Monitoring: - Hourly urine output (mandatory; watch for declining output = developing resistance) - Daily weights (goal: 1–2 lbs/day loss) - Twice-daily electrolytes (watch for hypokalemia, hyponatremia, metabolic alkalosis) - Daily creatinine (track curve; expect initial rise if pseudo-worsening, then plateau or fall) - Daily magnesium and calcium (losses can be severe with loop diuretics) - CVP/echocardiogram (assess filling pressures; goal CVP <8)

DOSE Trial Context (NEJM 2011): The DOSE trial (n=308) randomized acute HF patients to bolus vs. continuous furosemide and to low vs. high dosing. Primary outcome was symptom improvement; secondary was renal function.

• Continuous vs. bolus: no significant difference in symptom improvement or renal outcomes
• High-dose vs. low-dose: High-dose had better symptom relief but higher transient hearing loss (reversible)
• Conclusion: Both strategies work; choice depends on logistics. Continuous infusion preferred if:
  • Diuretic refractoriness develops
  • Need precise hourly titration
  • ICU setting with intensive monitoring

Dose Escalation and Resistance Mechanisms

Why HF patients become diuretic-resistant:

1. Reduced drug delivery: Splanchnic congestion → poor GI absorption (bolus PO); poor renal perfusion → low filtered load (even IV furosemide)
2. Enhanced tubular reabsorption: Activated RAAS, sympathetic nervous system, and ADH promote sodium reabsorption distal to loop of Henle
3. Pharmacokinetic tolerance: Prolonged furosemide use (>3 days continuous) may reduce renal furosemide secretion
4. Neurohormonal counter-regulation: RAAS surge overwhelms diuretic effect

Escalation Strategy: - Increase infusion rate incrementally (5–10 mg/h every 2–4 h) - Add metolazone (thiazide-like agent) to block distal tubule sodium reabsorption - Add acetazolamide (carbonic anhydrase inhibitor) to block proximal tubule sodium reabsorption - Add spironolactone (aldosterone antagonist) if K+ >3.5 and not in shock

Sequential Nephron Blockade and Combination Diuretic Therapy

The concept: Loop diuretics inhibit the Na-K-2Cl cotransporter in the thick ascending limb. But ~70% of filtered sodium is reabsorbed proximal to the loop and ~15% distal to the loop. Combining agents blocks multiple nephron segments.

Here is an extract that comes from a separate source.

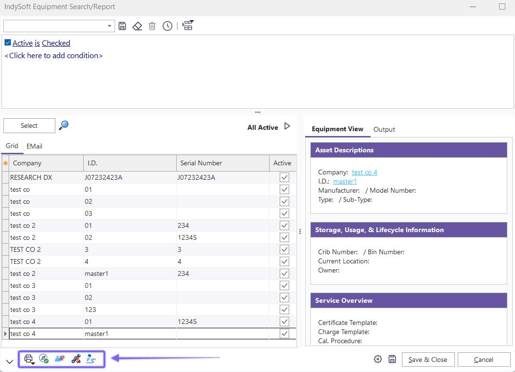Screen dimensions: 515x372
Task: Collapse the bottom toolbar with chevron arrow
Action: (x=10, y=361)

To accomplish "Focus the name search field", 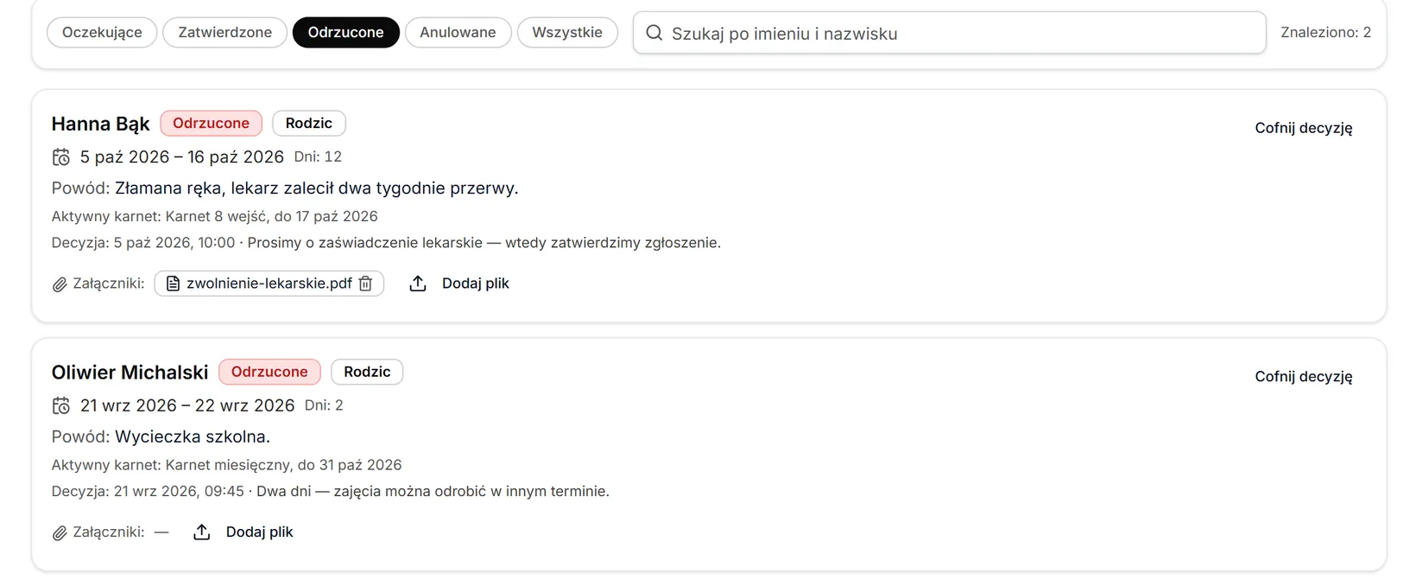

Regimen 1: Furosemide + Metolazone - Most common combination for resistant HF edema - Furosemide: 40–80 mg/h continuous IV - Metolazone: 2.5–10 mg PO daily or BID (onset 1 h, peak 2–6 h) - Often produces dramatic diuresis (“synergistic effect”) - Watch for: severe hypokalemia (K+ drops 1–2 mEq/L/day), hyponatremia, acute renal worsening

Regimen 2: Furosemide + Acetazolamide - Acetazolamide: 250–500 mg IV/PO BID - Proximal tubule sodium and bicarbonate reabsorption blocker - Useful if metabolic alkalosis is severe (loop diuretics cause metabolic alkalosis; acetazolamide causes metabolic acidosis—they balance) - Caveat: Less potent than metolazone; often combined WITH metolazone in extreme resistance

Regimen 3: Furosemide + Spironolactone + Amiloride - Spironolactone: 12.5–25 mg daily (aldosterone antagonist; takes 3–5 days for effect) - Amiloride: 5–10 mg daily (potassium-sparing diuretic; direct ENaC blockade; faster onset) - Less powerful than metolazone but valuable for preventing hypokalemia - Use when K+ <3.5 or patient on ACEi/ARB (which raise K+)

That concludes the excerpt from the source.